What we learned running agents at scale

We have been running autonomous agents in production for about a year now, across our internal tooling and Alumia. This post is a collection of the things that were not obvious at the start and that we think will be useful to other teams doing the same kind of work.

The first and biggest lesson. Reliability of an agent is almost entirely a function of how tightly you can observe what it is doing. Not the model. Not the prompt. Not the tool choice. The ability to see, in detail, every decision the agent made, why it made it, what output came back, and what the agent did next. When we first started, our observability was mediocre and our agents felt flaky. We rewrote the observability layer from scratch early in the year; the agents themselves barely changed; reliability from the user's perspective went up by a factor that felt enormous.

What does "good observability for agents" mean, concretely. Every step logged with its inputs, outputs, latency, and model used. A visual trace of the full agent run, navigable like a debugger. The ability to replay a run from any step forward. The ability to diff two runs — same starting state, different outcomes, why. Automatic redaction of sensitive data. Enough retention to go back weeks. This sounds straightforward. Almost every team we have talked to is missing half of it.

The second lesson. Failure handling is the product. The success case is easy. Any agent can complete a task when everything goes right. The user experience is determined by what happens when things go wrong — when the API returns a 500, when the model hallucinates a tool argument, when the task turns out to be ambiguous, when the environment the agent is operating in has changed since it last looked. Most agent frameworks we have used treat these cases as edge cases. In production, they are not edge cases. They are 20 to 40 percent of all runs depending on the workload. If the experience is bad in those cases, the product is bad.

Specific failure handling patterns that have worked. Deterministic retry policies for transient failures, not model-decided retries.
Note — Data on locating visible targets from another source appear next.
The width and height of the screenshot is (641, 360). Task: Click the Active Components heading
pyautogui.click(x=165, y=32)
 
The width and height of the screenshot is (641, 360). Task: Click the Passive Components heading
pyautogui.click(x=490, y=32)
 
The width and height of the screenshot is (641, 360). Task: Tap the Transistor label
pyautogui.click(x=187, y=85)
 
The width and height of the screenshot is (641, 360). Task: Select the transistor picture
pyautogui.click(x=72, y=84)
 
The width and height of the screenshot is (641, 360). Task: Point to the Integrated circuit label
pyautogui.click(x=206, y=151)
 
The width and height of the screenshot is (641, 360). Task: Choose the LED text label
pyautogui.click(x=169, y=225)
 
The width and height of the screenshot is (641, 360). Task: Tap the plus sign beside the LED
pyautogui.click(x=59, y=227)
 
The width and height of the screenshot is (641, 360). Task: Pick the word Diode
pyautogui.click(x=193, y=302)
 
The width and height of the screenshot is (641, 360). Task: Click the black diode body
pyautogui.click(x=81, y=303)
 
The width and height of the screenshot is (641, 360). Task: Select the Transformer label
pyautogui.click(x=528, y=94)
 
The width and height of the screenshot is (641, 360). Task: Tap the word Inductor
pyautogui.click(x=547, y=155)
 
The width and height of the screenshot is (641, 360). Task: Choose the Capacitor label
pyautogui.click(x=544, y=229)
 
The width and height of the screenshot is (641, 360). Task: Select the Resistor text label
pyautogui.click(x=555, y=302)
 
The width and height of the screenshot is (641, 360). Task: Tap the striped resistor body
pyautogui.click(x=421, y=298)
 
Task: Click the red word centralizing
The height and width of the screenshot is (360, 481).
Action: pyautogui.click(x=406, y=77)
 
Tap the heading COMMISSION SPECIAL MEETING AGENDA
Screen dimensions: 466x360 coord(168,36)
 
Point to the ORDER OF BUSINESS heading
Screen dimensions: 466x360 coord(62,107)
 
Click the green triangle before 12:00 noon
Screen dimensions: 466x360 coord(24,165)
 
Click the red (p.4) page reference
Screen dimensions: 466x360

Clear escalation thresholds — after N retries on the same step, stop the agent and surface the issue to the user. User-visible recovery actions — a one-click rollback if the agent did something unintended, an easy "pick up from here" button to continue from partial progress. Explicit uncertainty handling — if the agent is less than a confidence threshold on the next step, pause and ask the user rather than guess.

The third lesson. Cost management creeps up on you. At small scale, agent runs feel free. Each run is a few cents. At large scale, with long runs and expensive models, the cost compounds quickly. We have seen individual agent runs, unchecked, consume tens of dollars in model calls. That is not necessarily wrong — some workloads are worth it — but if you do not track it, you will not know until the bill arrives. We added per-run cost tracking, per-user cost limits, and per-workload budgets as part of the same observability pass. It turned out to be one of the highest-value additions, not just for finance but for product — the runs that were most expensive were often the ones that were going wrong.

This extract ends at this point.